Task goal: Shift each answer coordinate by adding 7 to it, and write out again every line of the listing, requests included, starting at the beginning of the listing and ending at the line that contains "pyautogui.click(x=212, y=232)".

Material for this task:
------------------------------------------------------------------------
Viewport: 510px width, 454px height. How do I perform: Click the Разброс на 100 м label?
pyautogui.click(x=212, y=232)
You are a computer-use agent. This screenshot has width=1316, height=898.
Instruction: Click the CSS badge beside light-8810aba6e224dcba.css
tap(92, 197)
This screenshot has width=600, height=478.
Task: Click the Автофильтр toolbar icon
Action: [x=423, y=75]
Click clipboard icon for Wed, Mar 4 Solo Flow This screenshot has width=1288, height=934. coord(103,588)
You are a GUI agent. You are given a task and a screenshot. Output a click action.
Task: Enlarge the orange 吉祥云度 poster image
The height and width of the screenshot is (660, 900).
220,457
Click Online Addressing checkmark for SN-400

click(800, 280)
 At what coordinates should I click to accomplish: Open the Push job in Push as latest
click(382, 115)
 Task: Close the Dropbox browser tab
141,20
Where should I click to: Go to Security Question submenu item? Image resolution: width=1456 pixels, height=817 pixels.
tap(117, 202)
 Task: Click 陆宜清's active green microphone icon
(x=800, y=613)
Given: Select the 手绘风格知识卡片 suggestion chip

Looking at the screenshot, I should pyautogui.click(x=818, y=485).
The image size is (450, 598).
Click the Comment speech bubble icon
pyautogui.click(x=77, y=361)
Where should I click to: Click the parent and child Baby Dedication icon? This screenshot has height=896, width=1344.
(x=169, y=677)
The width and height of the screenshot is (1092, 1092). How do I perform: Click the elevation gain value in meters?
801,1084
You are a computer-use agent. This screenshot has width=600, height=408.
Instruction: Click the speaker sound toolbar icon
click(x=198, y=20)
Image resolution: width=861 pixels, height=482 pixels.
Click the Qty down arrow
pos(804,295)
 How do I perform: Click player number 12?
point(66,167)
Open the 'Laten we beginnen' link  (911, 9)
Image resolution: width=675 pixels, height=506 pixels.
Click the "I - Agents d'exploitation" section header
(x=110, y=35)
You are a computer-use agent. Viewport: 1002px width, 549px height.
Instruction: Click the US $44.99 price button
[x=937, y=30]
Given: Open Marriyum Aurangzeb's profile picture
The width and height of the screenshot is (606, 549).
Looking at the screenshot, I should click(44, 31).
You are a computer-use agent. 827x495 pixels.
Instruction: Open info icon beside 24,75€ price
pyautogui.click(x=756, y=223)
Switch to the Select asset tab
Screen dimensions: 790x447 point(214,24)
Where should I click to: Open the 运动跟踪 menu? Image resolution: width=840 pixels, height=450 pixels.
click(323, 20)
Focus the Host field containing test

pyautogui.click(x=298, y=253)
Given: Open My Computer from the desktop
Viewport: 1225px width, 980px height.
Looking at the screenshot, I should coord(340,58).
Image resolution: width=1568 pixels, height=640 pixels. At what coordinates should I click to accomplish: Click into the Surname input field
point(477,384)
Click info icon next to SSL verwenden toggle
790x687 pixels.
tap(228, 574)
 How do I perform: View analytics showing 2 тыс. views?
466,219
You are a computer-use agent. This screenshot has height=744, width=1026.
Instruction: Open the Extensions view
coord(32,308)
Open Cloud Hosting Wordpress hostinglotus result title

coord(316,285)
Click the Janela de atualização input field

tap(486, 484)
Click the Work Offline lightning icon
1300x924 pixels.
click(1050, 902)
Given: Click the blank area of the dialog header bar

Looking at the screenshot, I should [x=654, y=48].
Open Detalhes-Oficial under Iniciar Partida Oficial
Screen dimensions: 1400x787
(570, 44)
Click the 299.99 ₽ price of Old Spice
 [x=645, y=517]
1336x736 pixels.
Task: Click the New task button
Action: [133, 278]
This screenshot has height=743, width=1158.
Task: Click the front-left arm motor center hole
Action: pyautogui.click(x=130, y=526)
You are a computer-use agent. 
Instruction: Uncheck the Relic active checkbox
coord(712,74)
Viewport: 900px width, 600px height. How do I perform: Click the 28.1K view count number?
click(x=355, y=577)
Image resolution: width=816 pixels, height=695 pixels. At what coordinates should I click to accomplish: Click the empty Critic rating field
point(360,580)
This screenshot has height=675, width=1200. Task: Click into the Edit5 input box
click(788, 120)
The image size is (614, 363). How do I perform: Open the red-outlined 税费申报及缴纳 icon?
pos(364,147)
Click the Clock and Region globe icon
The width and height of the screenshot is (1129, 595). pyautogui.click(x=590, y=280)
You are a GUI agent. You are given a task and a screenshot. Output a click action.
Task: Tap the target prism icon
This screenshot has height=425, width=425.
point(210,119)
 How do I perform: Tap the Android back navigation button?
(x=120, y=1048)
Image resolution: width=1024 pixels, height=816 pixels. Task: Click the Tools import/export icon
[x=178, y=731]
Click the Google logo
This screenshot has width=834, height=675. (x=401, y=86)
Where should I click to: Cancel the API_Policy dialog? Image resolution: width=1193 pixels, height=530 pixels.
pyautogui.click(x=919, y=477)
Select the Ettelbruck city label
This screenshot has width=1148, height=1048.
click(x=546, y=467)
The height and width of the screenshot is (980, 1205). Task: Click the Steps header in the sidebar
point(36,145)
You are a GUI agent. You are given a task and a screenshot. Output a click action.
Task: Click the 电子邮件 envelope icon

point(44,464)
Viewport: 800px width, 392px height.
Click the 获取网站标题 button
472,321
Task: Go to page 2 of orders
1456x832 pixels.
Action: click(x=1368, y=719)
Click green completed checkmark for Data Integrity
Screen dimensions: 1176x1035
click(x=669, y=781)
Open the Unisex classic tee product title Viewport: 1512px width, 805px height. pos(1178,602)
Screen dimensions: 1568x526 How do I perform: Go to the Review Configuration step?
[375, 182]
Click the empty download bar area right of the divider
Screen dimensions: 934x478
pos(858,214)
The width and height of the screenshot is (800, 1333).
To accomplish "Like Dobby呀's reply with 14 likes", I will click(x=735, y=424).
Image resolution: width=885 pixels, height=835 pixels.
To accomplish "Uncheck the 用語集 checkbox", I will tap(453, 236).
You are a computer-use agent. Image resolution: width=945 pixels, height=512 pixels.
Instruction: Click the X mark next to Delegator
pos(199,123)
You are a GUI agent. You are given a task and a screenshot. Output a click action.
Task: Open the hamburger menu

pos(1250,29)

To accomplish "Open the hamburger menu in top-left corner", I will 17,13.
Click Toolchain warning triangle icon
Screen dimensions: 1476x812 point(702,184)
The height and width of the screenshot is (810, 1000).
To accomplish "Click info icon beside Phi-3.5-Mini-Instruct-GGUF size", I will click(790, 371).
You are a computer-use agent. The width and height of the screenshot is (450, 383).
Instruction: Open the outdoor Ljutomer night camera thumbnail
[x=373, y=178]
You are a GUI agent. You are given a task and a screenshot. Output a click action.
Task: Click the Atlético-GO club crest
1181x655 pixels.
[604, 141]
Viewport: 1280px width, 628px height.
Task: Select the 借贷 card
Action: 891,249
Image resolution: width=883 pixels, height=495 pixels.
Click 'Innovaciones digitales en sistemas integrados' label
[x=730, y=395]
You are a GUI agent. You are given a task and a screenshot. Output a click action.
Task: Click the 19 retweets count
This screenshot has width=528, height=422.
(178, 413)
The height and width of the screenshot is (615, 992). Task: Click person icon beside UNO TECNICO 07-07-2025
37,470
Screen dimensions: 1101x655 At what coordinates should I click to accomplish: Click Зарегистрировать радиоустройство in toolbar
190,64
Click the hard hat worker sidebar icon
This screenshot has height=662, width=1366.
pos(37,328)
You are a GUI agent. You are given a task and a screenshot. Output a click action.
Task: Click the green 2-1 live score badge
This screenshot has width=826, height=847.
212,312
------------------------------------------------------------------------
Exercise output:
Viewport: 510px width, 454px height. How do I perform: Click the Разброс на 100 м label?
pyautogui.click(x=219, y=239)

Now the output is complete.